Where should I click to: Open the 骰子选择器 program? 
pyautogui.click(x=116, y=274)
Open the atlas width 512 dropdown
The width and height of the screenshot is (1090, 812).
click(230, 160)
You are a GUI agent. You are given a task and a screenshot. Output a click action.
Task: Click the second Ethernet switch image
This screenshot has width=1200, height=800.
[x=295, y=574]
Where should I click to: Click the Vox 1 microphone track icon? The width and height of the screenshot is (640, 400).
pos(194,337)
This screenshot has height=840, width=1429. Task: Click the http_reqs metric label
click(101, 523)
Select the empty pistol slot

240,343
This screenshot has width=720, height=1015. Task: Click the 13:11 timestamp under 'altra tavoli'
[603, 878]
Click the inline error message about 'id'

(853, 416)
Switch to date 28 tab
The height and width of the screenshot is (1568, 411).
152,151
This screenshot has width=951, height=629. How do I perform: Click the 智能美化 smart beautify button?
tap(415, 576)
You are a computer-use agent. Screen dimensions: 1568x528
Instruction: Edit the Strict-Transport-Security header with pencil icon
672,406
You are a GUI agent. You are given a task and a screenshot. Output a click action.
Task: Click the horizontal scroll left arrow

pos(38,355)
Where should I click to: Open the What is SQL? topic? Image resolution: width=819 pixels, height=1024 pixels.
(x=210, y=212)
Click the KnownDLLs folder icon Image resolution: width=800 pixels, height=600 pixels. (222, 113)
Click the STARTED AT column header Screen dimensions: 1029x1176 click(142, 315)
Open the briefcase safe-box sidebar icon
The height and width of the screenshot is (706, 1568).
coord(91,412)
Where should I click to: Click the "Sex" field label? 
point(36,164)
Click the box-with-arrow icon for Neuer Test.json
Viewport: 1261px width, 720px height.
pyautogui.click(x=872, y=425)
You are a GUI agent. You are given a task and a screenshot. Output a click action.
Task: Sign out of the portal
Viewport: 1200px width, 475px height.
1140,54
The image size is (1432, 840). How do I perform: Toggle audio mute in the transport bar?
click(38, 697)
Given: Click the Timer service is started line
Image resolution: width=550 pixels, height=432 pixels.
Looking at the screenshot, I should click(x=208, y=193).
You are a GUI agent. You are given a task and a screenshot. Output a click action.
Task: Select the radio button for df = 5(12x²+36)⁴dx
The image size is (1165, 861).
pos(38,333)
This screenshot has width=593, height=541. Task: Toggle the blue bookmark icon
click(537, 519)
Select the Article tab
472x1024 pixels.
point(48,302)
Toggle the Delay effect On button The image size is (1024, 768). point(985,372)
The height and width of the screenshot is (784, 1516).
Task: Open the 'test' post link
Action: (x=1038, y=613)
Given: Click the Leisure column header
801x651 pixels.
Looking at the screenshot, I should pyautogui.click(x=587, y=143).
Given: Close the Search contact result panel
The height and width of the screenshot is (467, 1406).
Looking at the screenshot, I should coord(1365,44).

**PROBLEM DESCRIPTION:** Please pull every line of the material above and reproduce it verbatim.

**EXERCISE OUTPUT:**
Where should I click to: Open the 骰子选择器 program? 
pyautogui.click(x=116, y=274)
Open the atlas width 512 dropdown
The width and height of the screenshot is (1090, 812).
click(230, 160)
You are a GUI agent. You are given a task and a screenshot. Output a click action.
Task: Click the second Ethernet switch image
This screenshot has width=1200, height=800.
[x=295, y=574]
Where should I click to: Click the Vox 1 microphone track icon? The width and height of the screenshot is (640, 400).
pos(194,337)
This screenshot has height=840, width=1429. Task: Click the http_reqs metric label
click(101, 523)
Select the empty pistol slot

240,343
This screenshot has width=720, height=1015. Task: Click the 13:11 timestamp under 'altra tavoli'
[603, 878]
Click the inline error message about 'id'

(853, 416)
Switch to date 28 tab
The height and width of the screenshot is (1568, 411).
152,151
This screenshot has width=951, height=629. How do I perform: Click the 智能美化 smart beautify button?
tap(415, 576)
You are a computer-use agent. Screen dimensions: 1568x528
Instruction: Edit the Strict-Transport-Security header with pencil icon
672,406
You are a GUI agent. You are given a task and a screenshot. Output a click action.
Task: Click the horizontal scroll left arrow

pos(38,355)
Where should I click to: Open the What is SQL? topic? Image resolution: width=819 pixels, height=1024 pixels.
(x=210, y=212)
Click the KnownDLLs folder icon Image resolution: width=800 pixels, height=600 pixels. (222, 113)
Click the STARTED AT column header Screen dimensions: 1029x1176 click(142, 315)
Open the briefcase safe-box sidebar icon
The height and width of the screenshot is (706, 1568).
coord(91,412)
Where should I click to: Click the "Sex" field label? 
point(36,164)
Click the box-with-arrow icon for Neuer Test.json
Viewport: 1261px width, 720px height.
pyautogui.click(x=872, y=425)
You are a GUI agent. You are given a task and a screenshot. Output a click action.
Task: Sign out of the portal
Viewport: 1200px width, 475px height.
1140,54
The image size is (1432, 840). How do I perform: Toggle audio mute in the transport bar?
click(38, 697)
Given: Click the Timer service is started line
Image resolution: width=550 pixels, height=432 pixels.
Looking at the screenshot, I should click(x=208, y=193).
You are a GUI agent. You are given a task and a screenshot. Output a click action.
Task: Select the radio button for df = 5(12x²+36)⁴dx
The image size is (1165, 861).
pos(38,333)
This screenshot has width=593, height=541. Task: Toggle the blue bookmark icon
click(537, 519)
Select the Article tab
472x1024 pixels.
point(48,302)
Toggle the Delay effect On button The image size is (1024, 768). point(985,372)
The height and width of the screenshot is (784, 1516).
Task: Open the 'test' post link
Action: (x=1038, y=613)
Given: Click the Leisure column header
801x651 pixels.
Looking at the screenshot, I should pyautogui.click(x=587, y=143).
Given: Close the Search contact result panel
The height and width of the screenshot is (467, 1406).
Looking at the screenshot, I should coord(1365,44).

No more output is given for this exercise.